■ **EXERCISE REQUIREMENTS**: In full and word for word, return the listing that follows.

■ **EXTRACTED DATA**:
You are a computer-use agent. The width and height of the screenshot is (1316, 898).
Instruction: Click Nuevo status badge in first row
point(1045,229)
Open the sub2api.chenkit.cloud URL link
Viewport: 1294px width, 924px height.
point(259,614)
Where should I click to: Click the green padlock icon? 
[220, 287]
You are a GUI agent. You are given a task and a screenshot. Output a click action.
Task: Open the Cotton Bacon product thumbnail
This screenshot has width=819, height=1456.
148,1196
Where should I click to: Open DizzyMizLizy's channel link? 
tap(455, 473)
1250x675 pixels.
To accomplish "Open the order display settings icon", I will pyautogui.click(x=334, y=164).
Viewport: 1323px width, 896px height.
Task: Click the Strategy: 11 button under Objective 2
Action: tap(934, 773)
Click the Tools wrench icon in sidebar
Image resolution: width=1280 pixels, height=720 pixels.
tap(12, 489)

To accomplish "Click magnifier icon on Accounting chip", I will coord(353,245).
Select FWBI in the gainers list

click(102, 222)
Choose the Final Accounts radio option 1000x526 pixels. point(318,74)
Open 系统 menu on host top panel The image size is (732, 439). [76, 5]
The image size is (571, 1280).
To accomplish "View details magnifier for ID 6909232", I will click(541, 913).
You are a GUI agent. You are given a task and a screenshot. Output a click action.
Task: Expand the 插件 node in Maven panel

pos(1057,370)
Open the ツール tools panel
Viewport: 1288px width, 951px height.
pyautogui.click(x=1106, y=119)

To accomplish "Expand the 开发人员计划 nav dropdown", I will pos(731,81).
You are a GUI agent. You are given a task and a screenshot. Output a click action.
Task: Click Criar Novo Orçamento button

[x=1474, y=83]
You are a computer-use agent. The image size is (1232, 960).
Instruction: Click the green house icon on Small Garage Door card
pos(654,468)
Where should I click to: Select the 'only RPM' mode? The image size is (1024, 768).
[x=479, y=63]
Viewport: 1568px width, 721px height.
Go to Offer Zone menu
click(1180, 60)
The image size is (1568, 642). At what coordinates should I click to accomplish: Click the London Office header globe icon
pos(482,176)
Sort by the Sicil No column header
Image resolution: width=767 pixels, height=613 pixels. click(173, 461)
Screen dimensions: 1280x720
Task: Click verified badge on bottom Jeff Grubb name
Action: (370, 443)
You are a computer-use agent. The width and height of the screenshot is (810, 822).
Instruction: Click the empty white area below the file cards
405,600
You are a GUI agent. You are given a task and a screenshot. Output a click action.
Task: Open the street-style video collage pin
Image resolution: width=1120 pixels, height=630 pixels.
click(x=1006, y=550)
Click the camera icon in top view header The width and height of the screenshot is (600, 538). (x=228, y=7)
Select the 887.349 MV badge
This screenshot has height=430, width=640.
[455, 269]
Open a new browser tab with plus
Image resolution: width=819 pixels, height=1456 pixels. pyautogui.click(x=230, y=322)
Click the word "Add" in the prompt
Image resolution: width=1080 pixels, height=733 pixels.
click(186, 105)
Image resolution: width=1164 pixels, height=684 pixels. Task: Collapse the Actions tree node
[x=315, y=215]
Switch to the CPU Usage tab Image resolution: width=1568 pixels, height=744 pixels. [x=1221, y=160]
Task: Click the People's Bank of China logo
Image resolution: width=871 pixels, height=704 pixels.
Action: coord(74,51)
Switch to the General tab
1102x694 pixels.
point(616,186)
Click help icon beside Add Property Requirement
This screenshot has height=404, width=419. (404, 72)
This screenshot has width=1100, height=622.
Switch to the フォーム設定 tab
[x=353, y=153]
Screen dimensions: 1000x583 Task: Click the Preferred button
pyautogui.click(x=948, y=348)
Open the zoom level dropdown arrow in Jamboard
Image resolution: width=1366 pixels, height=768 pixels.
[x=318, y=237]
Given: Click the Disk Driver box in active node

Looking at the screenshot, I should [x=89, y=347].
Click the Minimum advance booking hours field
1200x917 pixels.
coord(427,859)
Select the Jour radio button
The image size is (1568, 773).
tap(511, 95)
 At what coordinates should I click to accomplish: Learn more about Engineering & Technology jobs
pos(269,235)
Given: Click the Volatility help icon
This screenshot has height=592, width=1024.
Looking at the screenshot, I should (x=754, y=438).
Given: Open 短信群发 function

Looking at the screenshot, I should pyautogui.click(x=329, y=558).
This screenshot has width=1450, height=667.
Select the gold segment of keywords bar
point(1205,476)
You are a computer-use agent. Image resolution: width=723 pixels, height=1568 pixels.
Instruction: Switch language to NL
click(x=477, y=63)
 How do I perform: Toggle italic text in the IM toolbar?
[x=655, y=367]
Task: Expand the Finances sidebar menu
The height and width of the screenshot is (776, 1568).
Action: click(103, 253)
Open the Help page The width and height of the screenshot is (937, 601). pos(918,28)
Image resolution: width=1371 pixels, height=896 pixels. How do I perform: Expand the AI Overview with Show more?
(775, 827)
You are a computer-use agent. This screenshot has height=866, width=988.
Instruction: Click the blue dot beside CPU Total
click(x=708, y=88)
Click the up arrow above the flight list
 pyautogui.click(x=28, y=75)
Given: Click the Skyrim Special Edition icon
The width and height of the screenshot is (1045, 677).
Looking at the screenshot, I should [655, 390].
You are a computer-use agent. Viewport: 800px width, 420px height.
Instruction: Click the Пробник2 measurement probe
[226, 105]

■ **OUTPUT OF THE TASK**:
You are a computer-use agent. The width and height of the screenshot is (1316, 898).
Instruction: Click Nuevo status badge in first row
point(1045,229)
Open the sub2api.chenkit.cloud URL link
Viewport: 1294px width, 924px height.
point(259,614)
Where should I click to: Click the green padlock icon? 
[220, 287]
You are a GUI agent. You are given a task and a screenshot. Output a click action.
Task: Open the Cotton Bacon product thumbnail
This screenshot has width=819, height=1456.
148,1196
Where should I click to: Open DizzyMizLizy's channel link? 
tap(455, 473)
1250x675 pixels.
To accomplish "Open the order display settings icon", I will pyautogui.click(x=334, y=164).
Viewport: 1323px width, 896px height.
Task: Click the Strategy: 11 button under Objective 2
Action: tap(934, 773)
Click the Tools wrench icon in sidebar
Image resolution: width=1280 pixels, height=720 pixels.
tap(12, 489)

To accomplish "Click magnifier icon on Accounting chip", I will coord(353,245).
Select FWBI in the gainers list

click(102, 222)
Choose the Final Accounts radio option 1000x526 pixels. point(318,74)
Open 系统 menu on host top panel The image size is (732, 439). [76, 5]
The image size is (571, 1280).
To accomplish "View details magnifier for ID 6909232", I will click(541, 913).
You are a GUI agent. You are given a task and a screenshot. Output a click action.
Task: Expand the 插件 node in Maven panel

pos(1057,370)
Open the ツール tools panel
Viewport: 1288px width, 951px height.
pyautogui.click(x=1106, y=119)

To accomplish "Expand the 开发人员计划 nav dropdown", I will pos(731,81).
You are a GUI agent. You are given a task and a screenshot. Output a click action.
Task: Click Criar Novo Orçamento button

[x=1474, y=83]
You are a computer-use agent. The image size is (1232, 960).
Instruction: Click the green house icon on Small Garage Door card
pos(654,468)
Where should I click to: Select the 'only RPM' mode? The image size is (1024, 768).
[x=479, y=63]
Viewport: 1568px width, 721px height.
Go to Offer Zone menu
click(1180, 60)
The image size is (1568, 642). At what coordinates should I click to accomplish: Click the London Office header globe icon
pos(482,176)
Sort by the Sicil No column header
Image resolution: width=767 pixels, height=613 pixels. click(173, 461)
Screen dimensions: 1280x720
Task: Click verified badge on bottom Jeff Grubb name
Action: (370, 443)
You are a computer-use agent. The width and height of the screenshot is (810, 822).
Instruction: Click the empty white area below the file cards
405,600
You are a GUI agent. You are given a task and a screenshot. Output a click action.
Task: Open the street-style video collage pin
Image resolution: width=1120 pixels, height=630 pixels.
click(x=1006, y=550)
Click the camera icon in top view header The width and height of the screenshot is (600, 538). (x=228, y=7)
Select the 887.349 MV badge
This screenshot has height=430, width=640.
[455, 269]
Open a new browser tab with plus
Image resolution: width=819 pixels, height=1456 pixels. pyautogui.click(x=230, y=322)
Click the word "Add" in the prompt
Image resolution: width=1080 pixels, height=733 pixels.
click(186, 105)
Image resolution: width=1164 pixels, height=684 pixels. Task: Collapse the Actions tree node
[x=315, y=215]
Switch to the CPU Usage tab Image resolution: width=1568 pixels, height=744 pixels. [x=1221, y=160]
Task: Click the People's Bank of China logo
Image resolution: width=871 pixels, height=704 pixels.
Action: coord(74,51)
Switch to the General tab
1102x694 pixels.
point(616,186)
Click help icon beside Add Property Requirement
This screenshot has height=404, width=419. (404, 72)
This screenshot has width=1100, height=622.
Switch to the フォーム設定 tab
[x=353, y=153]
Screen dimensions: 1000x583 Task: Click the Preferred button
pyautogui.click(x=948, y=348)
Open the zoom level dropdown arrow in Jamboard
Image resolution: width=1366 pixels, height=768 pixels.
[x=318, y=237]
Given: Click the Disk Driver box in active node

Looking at the screenshot, I should [x=89, y=347].
Click the Minimum advance booking hours field
1200x917 pixels.
coord(427,859)
Select the Jour radio button
The image size is (1568, 773).
tap(511, 95)
 At what coordinates should I click to accomplish: Learn more about Engineering & Technology jobs
pos(269,235)
Given: Click the Volatility help icon
This screenshot has height=592, width=1024.
Looking at the screenshot, I should (x=754, y=438).
Given: Open 短信群发 function

Looking at the screenshot, I should pyautogui.click(x=329, y=558).
This screenshot has width=1450, height=667.
Select the gold segment of keywords bar
point(1205,476)
You are a computer-use agent. Image resolution: width=723 pixels, height=1568 pixels.
Instruction: Switch language to NL
click(x=477, y=63)
 How do I perform: Toggle italic text in the IM toolbar?
[x=655, y=367]
Task: Expand the Finances sidebar menu
The height and width of the screenshot is (776, 1568).
Action: click(103, 253)
Open the Help page The width and height of the screenshot is (937, 601). pos(918,28)
Image resolution: width=1371 pixels, height=896 pixels. How do I perform: Expand the AI Overview with Show more?
(775, 827)
You are a computer-use agent. This screenshot has height=866, width=988.
Instruction: Click the blue dot beside CPU Total
click(x=708, y=88)
Click the up arrow above the flight list
 pyautogui.click(x=28, y=75)
Given: Click the Skyrim Special Edition icon
The width and height of the screenshot is (1045, 677).
Looking at the screenshot, I should [655, 390].
You are a computer-use agent. Viewport: 800px width, 420px height.
Instruction: Click the Пробник2 measurement probe
[226, 105]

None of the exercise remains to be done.